Re: [PATCH V1 11/13] selftests/resctrl: Change Cache Quality Monitoring (CQM) test

From: Sai Praneeth Prakhya
Date: Wed Mar 11 2020 - 14:12:38 EST


Hi Reinette,

On Wed, 2020-03-11 at 11:03 -0700, Reinette Chatre wrote:
> > > > > >

[SNIP]

> Hi Sai,
>
> On 3/11/2020 10:33 AM, Sai Praneeth Prakhya wrote:
> > On Wed, 2020-03-11 at 10:19 -0700, Reinette Chatre wrote:
> > > On 3/10/2020 7:46 PM, Sai Praneeth Prakhya wrote:
> > > > On Tue, 2020-03-10 at 15:18 -0700, Reinette Chatre wrote:
> > > > > On 3/6/2020 7:40 PM, Sai Praneeth Prakhya wrote:
> > > I missed that. Thank you.
> > >
> > > fyi ... when I tried these tests I encountered the following error
> > > related to unmounting:
> > >
> > > [SNIP]
> > > ok Write schema "L3:1=7fff" to resctrl FS
> > > ok Write schema "L3:1=ffff" to resctrl FS
> > > ok Write schema "L3:1=1ffff" to resctrl FS
> > > ok Write schema "L3:1=3ffff" to resctrl FS
> > > # Unable to umount resctrl: Device or resource busy
> > > # Results are displayed in (Bytes)
> > > ok CQM: diff within 5% for mask 1
> > > # alloc_llc_cache_size: 2883584
> > > # avg_llc_occu_resc: 2973696
> > > ok CQM: diff within 5% for mask 3
> > > [SNIP]
> > >
> > > This seems to originate from resctrl_val() that forces an unmount but if
> > > that fails the error is not propagated.
> >
> > Yes, that's right and it's a good test. I didn't encounter this issue
> > during
> > my testing because I wasn't using resctrl FS from other terminals (I think
> > you
> > were using resctrl FS from other terminal and hence resctrl_test was
> > unable to
> > unmount it).
>
> I was not explicitly testing for this but this may have been the case.
>
> As a sidenote ... could remount_resctrlfs() be called consistently? It
> seems to switch between being called with true/false and 1/0. Since its
> parameter type is boolean using true/false seems most appropriate.

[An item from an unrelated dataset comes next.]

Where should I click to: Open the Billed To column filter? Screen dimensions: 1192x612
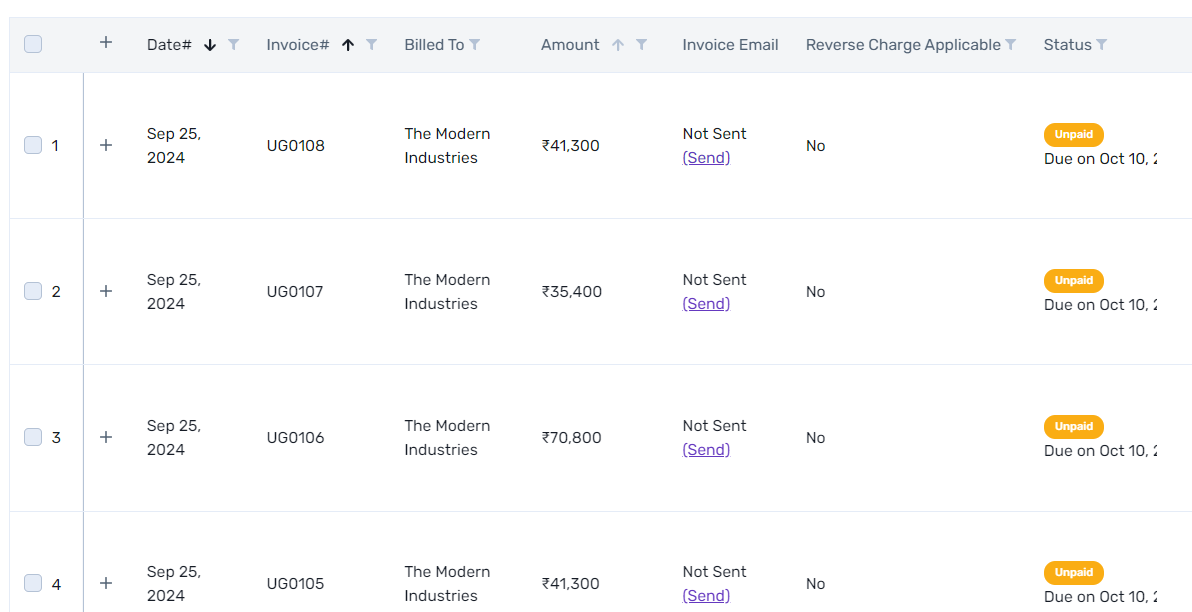pos(475,45)
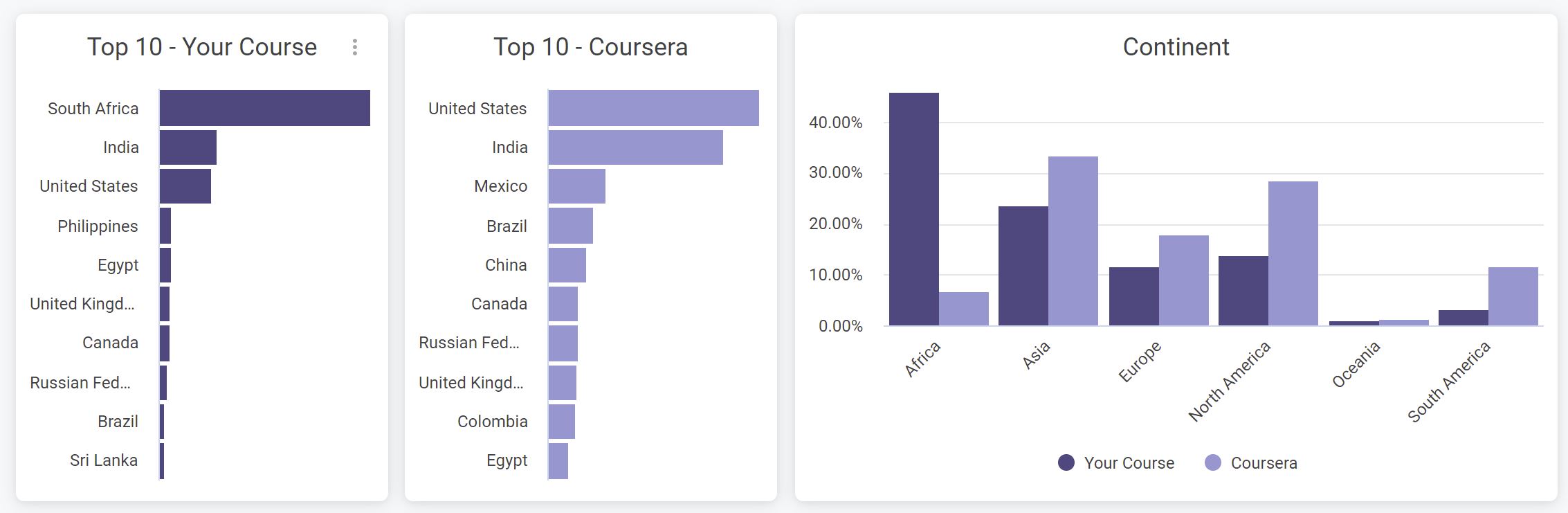The height and width of the screenshot is (513, 1568).
Task: Click the Colombia bar
Action: point(561,422)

Agreed and make sense. I will fix this in a separate patch.

> > I think the error should not be propagated because unmounting resctrl FS
> > shouldn't stop us from checking the results. If measuring values reports
> > an
> > error then we shouldn't check for results.
>
> This sounds right. It is inconsistent though ... the CQM test unmounts
> resctrl after it is run but the CAT test does not. Looking closer the
> CAT test seems to leave its artifacts around in resctrl and this should
> be cleaned up.

Yes makes sense. I will fix CAT test to cleanup things.

> I am not sure about the expectations here. Unmounting resctrl after a
> test is run is indeed the easiest to clean up and may be ok.

The main reason for unmounting is that assume user hasn't mounted resctrl FS
before running the test then we want to make sure we get back to the same
state as before running test and also to clean up any changes made to resctrl
FS during test.

> It may be a
> surprise to the user though. Perhaps there can be a snippet in the
> README that warns people about this?

Sure! makes sense. I will add it.

Regards,
Sai